Anyway, imho the main reason for bad ratio is small size of
the hash tables. The results are actually quite similar to
when I tried strictly aligning the nibble statistics with
the old hash.

2008-07-14 15:22:31 toffer >
> I don't think it matter whether checksums are 15 or 16 bits.

I agree here. I didn't look at all of the code only at the collision handling, since it seemed odd to me, that collision handling didn't gain compression.

> And as to hash and checksum correlations, I don't think its
> that much, though I easily can try the high bits or whatever.

If you do it like that, its almost the same as using no checksums at all.

2008-07-14 15:35:18 toffer >
Sorry, didn't look close enough:

short v, chk = (ccc & 0x7FFF); // the 15 low bits
uint k=num_rehash, j, i = ccc & mask1; // i though you use this as an index
ddd &= mask2;
i = ( (i+1) * coef ) >> (32-hash_size_log);
i ^= ddd; // that's the hashed index

Ok, that was my fault. What about something like this:

chk = i*(some odd constant)>>17;

For order 2 you could still use ccc&0x7fff, but for higher orders the checksum will depend on more than just the lowest 15 bits (which is in fact almost order 2 context).

2008-07-14 16:13:21 Shelwien >
4) 470949 - chk=(i^(i>>16)^ddd)&0x7FFF;
where i is actual o3-o4 context and ddd is o5-o6 context
if present.
Btw, order2 is still direct there, not hashed.

2008-07-14 16:25:42 toffer >
Looks like, i'm out of luck here - nothing seems to work :(

What about your match model benchmarks?

And are you going to use model switching?

2008-07-14 16:48:05 Shelwien >
CMM4_nomm benchmark added to http://ctxmodel.net/files/MIX/mix_v4.htm
So guess I have some work to do beside the match model ;)

As to model switching, I thought about storing the probabilities
and doing the mixing blockwise, so that I'd have all
the mixing intermediates and would be able to choose any
of them for the actual coding.

But there's no way to dynamically switch off the submodels
for speed improvement without some compression loss - as
estimation of model's performance requires processing the
data with that model. And encoding would be even slower
if we'd have to "undo" the changes in statistics,
but decoding would be faster.

2008-07-14 17:38:51 toffer >
I've experimented with entropy estimation per nibble and byte to select the models. It was relatively slow compared to my current solution. You lose some compression, that's true, but it's not that excessive.

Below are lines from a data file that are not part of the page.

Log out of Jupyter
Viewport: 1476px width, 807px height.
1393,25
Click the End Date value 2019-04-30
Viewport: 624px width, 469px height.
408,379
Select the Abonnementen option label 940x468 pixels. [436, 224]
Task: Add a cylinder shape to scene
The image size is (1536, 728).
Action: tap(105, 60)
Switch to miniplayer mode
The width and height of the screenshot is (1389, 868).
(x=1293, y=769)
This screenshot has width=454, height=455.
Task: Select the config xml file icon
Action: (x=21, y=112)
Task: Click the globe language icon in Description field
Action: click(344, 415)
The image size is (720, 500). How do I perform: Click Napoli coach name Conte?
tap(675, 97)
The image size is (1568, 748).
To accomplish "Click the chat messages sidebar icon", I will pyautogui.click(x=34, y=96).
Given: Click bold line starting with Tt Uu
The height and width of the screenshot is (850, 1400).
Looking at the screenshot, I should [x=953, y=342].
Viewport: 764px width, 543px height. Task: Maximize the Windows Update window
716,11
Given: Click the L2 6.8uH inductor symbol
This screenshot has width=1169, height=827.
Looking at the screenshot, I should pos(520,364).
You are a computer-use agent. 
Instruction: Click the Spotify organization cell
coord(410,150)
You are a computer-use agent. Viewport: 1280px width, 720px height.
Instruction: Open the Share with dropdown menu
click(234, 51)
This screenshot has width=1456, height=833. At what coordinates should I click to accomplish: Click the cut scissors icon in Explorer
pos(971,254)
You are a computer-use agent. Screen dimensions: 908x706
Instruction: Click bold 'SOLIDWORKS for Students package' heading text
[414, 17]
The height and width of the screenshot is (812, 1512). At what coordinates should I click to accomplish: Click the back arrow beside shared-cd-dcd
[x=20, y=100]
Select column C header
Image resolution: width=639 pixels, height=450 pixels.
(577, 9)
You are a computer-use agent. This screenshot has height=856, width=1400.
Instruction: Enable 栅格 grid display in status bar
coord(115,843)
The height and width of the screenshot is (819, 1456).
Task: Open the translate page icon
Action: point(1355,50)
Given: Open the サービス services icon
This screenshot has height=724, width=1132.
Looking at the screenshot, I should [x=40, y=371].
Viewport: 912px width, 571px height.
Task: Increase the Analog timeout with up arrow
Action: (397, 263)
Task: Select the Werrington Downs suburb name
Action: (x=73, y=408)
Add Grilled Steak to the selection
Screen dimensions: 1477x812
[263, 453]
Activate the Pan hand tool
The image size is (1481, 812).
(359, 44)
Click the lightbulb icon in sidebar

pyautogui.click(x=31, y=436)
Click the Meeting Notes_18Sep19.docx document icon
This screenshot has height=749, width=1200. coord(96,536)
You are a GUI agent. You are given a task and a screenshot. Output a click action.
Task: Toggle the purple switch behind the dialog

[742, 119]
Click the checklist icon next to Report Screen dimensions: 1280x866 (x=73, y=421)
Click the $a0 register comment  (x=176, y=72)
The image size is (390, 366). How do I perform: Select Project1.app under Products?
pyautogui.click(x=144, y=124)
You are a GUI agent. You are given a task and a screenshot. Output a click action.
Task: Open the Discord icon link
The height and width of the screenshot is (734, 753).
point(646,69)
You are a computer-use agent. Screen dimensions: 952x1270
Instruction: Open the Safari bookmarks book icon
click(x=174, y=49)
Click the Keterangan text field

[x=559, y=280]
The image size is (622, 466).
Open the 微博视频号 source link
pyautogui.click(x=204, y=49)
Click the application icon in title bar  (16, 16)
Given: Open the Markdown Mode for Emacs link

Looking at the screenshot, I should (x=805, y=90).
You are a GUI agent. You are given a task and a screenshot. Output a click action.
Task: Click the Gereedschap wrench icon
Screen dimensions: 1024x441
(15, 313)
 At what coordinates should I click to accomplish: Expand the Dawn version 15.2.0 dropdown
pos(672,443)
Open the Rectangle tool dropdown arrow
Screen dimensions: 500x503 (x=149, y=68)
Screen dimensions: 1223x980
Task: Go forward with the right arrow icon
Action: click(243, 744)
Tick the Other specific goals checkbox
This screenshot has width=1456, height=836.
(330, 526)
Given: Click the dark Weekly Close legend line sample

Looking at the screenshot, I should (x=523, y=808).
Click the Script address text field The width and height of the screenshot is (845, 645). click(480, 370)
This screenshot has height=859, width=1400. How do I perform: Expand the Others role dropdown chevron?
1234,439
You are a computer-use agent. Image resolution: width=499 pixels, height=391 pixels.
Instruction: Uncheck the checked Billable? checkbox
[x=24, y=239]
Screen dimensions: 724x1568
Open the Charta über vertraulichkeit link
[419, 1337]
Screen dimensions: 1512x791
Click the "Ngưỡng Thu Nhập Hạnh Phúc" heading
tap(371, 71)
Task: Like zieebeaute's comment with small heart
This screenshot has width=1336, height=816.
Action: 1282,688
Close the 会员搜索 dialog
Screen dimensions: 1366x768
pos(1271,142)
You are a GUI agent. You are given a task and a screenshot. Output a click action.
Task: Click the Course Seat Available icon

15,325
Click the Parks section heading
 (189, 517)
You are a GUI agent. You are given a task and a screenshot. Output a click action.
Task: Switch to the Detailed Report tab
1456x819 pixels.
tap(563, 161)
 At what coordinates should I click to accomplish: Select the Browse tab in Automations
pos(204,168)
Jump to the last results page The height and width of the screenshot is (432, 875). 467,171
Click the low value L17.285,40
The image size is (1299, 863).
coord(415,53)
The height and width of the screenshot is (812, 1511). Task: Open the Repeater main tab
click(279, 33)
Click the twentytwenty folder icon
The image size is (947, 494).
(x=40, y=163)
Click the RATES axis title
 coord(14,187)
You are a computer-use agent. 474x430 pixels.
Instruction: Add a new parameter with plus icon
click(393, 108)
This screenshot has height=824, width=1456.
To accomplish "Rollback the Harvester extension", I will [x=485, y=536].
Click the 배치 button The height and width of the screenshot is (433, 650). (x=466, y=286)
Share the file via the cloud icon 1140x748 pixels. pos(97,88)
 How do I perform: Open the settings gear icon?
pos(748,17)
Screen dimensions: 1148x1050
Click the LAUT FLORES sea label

I've found this heuristic to work considerably well: Only include the 4 "topmost" models (ordering: 643210) in the prediction process, e.g. if order 6 is present (which implies orders 4-0 have already been seen) only predict using orders 6432. The match model contributes without this restriction.

2008-07-14 17:40:34 toffer >
BTW - one of the things on my TODO list is to mix and encode the predictions blockwise, like you want to do. This might speed up the encoding process, too (cache associativity and linear prediction stack access).